*Directions*
Everything from the line containing "Task: Activate the drag hand tool" through the last line of the data below should be given again exactly, both end lines included and nothing more.

*Data section*
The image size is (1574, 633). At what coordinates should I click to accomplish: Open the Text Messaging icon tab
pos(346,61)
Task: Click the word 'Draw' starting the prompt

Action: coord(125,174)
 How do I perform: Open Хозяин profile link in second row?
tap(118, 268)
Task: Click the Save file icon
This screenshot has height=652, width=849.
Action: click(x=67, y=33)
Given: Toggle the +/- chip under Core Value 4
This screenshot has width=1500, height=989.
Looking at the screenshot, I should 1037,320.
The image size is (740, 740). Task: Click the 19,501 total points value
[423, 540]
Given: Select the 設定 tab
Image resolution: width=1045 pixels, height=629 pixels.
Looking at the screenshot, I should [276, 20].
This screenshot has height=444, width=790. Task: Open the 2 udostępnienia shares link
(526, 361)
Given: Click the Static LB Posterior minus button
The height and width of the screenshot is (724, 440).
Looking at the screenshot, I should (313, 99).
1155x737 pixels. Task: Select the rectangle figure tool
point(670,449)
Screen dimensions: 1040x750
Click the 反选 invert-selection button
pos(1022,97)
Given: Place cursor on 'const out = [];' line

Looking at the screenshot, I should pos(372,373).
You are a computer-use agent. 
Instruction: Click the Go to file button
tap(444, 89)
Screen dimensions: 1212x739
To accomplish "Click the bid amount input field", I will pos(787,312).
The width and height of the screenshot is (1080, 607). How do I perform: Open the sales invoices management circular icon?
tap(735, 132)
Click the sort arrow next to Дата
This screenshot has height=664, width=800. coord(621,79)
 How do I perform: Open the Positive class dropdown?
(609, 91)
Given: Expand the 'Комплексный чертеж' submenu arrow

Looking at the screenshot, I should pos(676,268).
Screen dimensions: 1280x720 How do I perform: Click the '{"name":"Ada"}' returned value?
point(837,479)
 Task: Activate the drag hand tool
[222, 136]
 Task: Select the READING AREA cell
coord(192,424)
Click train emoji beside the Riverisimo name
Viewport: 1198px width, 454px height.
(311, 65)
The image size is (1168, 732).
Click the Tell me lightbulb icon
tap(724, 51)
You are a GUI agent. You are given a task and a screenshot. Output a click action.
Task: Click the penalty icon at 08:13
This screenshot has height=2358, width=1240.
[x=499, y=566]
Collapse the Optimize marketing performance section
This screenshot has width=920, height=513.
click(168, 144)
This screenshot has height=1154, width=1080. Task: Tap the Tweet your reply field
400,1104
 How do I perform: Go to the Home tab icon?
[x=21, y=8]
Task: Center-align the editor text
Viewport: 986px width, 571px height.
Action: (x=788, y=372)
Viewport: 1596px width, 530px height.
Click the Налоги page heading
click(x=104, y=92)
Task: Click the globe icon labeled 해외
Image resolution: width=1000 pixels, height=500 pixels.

*Response area*
 Task: Activate the drag hand tool
[222, 136]
 Task: Select the READING AREA cell
coord(192,424)
Click train emoji beside the Riverisimo name
Viewport: 1198px width, 454px height.
(311, 65)
The image size is (1168, 732).
Click the Tell me lightbulb icon
tap(724, 51)
You are a GUI agent. You are given a task and a screenshot. Output a click action.
Task: Click the penalty icon at 08:13
This screenshot has height=2358, width=1240.
[x=499, y=566]
Collapse the Optimize marketing performance section
This screenshot has width=920, height=513.
click(168, 144)
This screenshot has height=1154, width=1080. Task: Tap the Tweet your reply field
400,1104
 How do I perform: Go to the Home tab icon?
[x=21, y=8]
Task: Center-align the editor text
Viewport: 986px width, 571px height.
Action: (x=788, y=372)
Viewport: 1596px width, 530px height.
Click the Налоги page heading
click(x=104, y=92)
Task: Click the globe icon labeled 해외
Image resolution: width=1000 pixels, height=500 pixels.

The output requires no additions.